=== Task directions ===
Keep the pictures out of the copy and repeat the records exactly.

=== Section Start ===

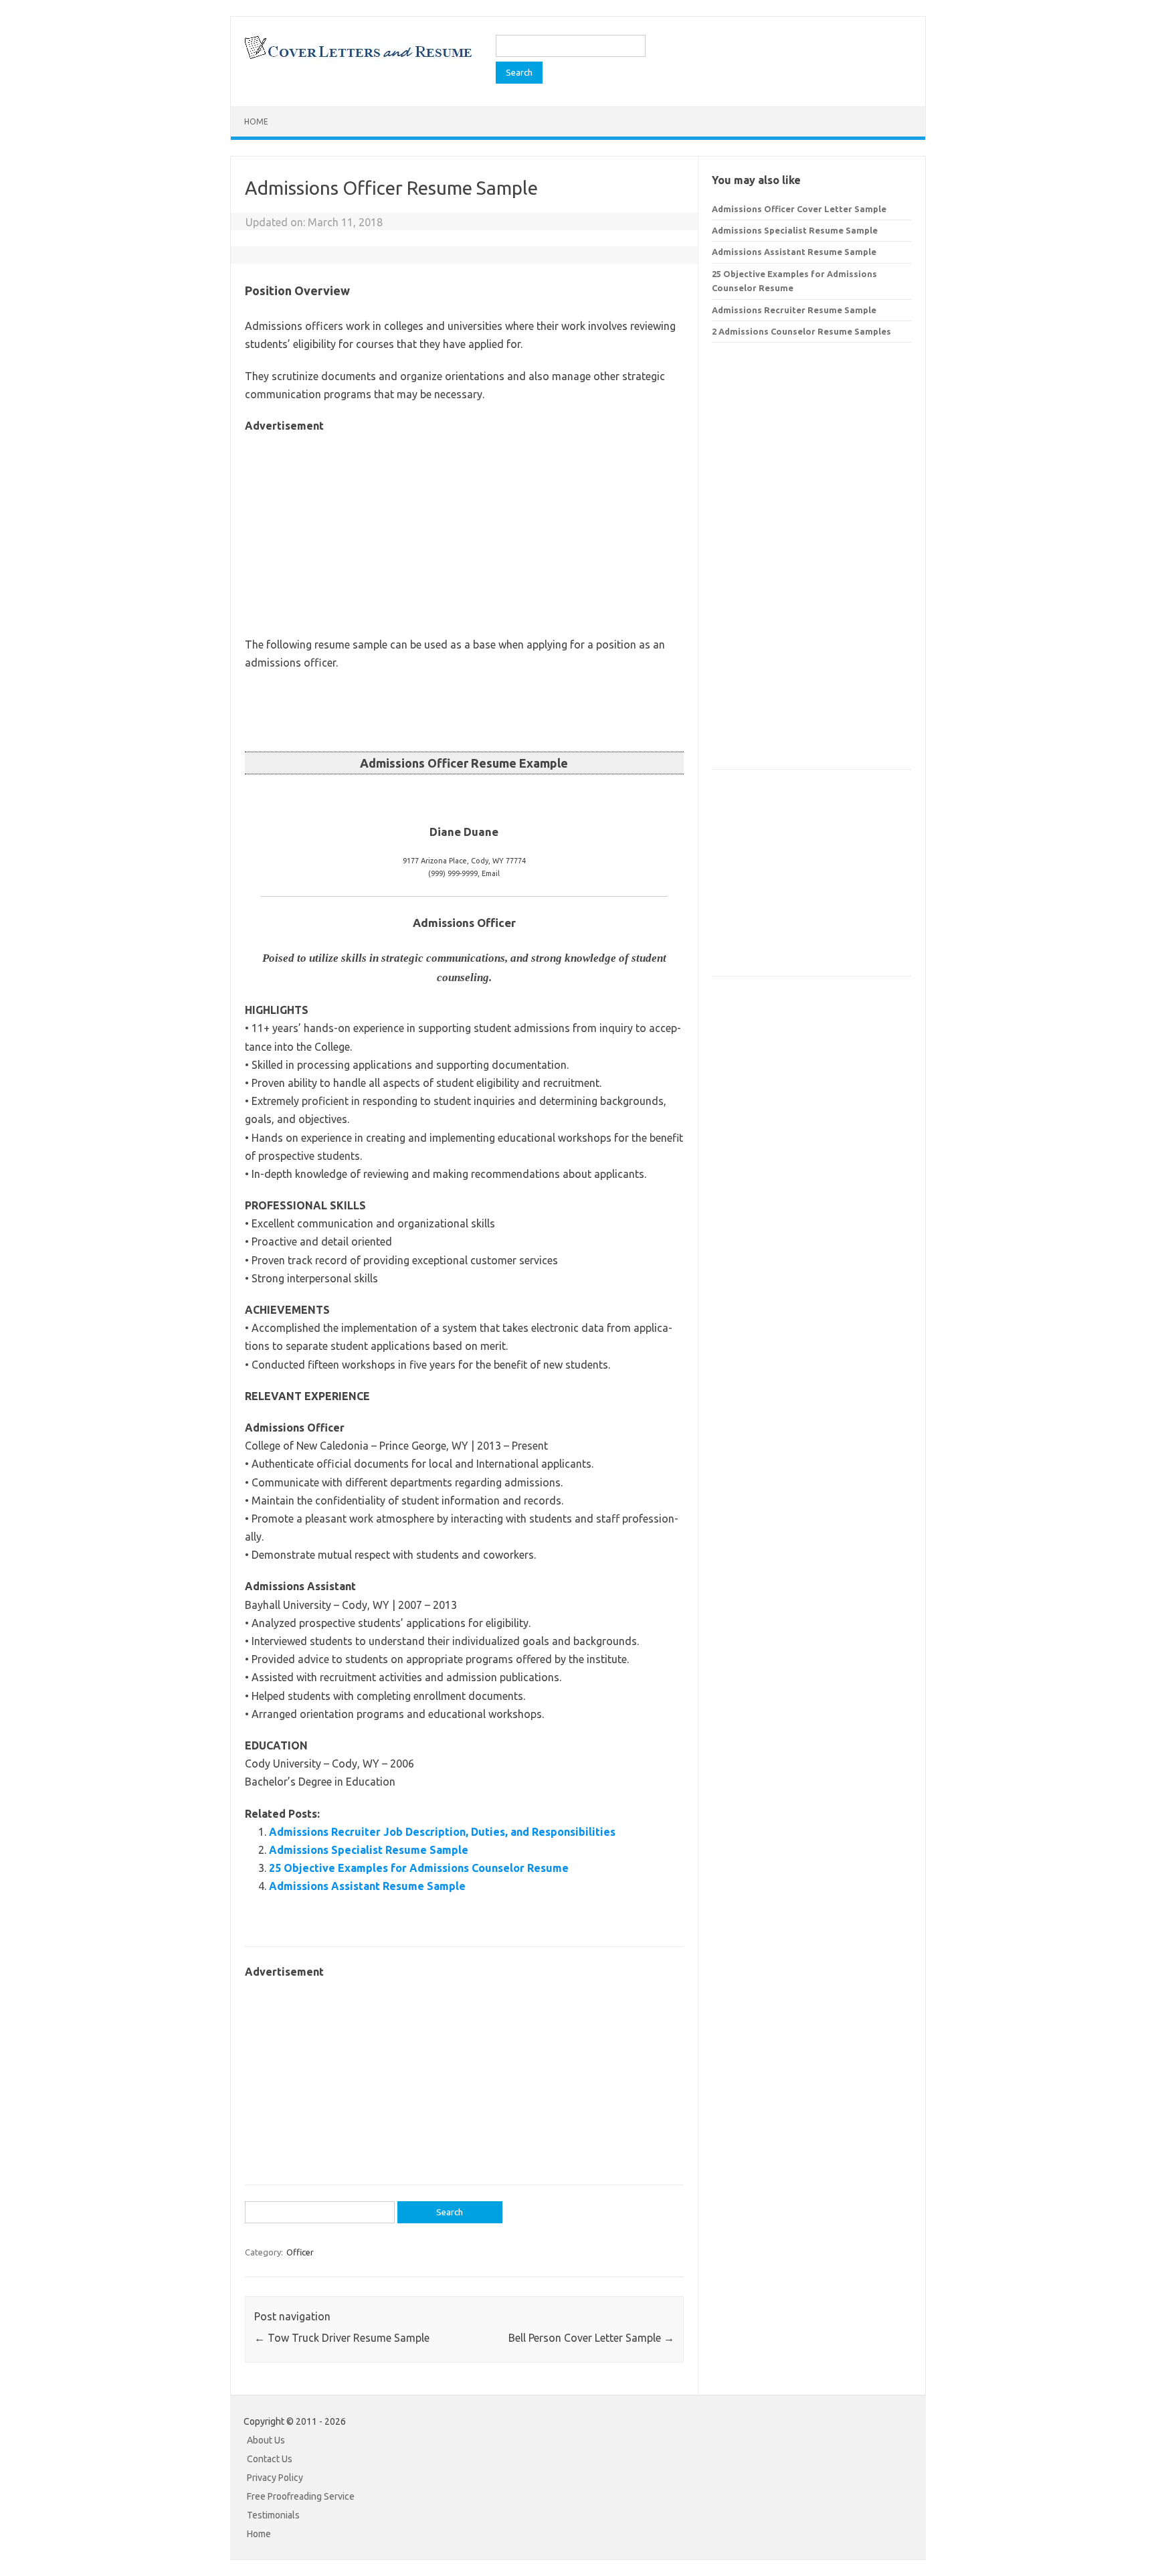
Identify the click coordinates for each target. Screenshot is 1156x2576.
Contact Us (269, 2459)
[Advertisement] (464, 528)
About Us (266, 2440)
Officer (300, 2252)
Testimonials (273, 2515)
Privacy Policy (275, 2477)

=== Section End ===

=== Solution ===
Identify the click coordinates for each target. Screenshot is 1156x2576.
Contact Us (269, 2459)
[Advertisement] (464, 528)
About Us (266, 2440)
Officer (300, 2252)
Testimonials (273, 2515)
Privacy Policy (275, 2477)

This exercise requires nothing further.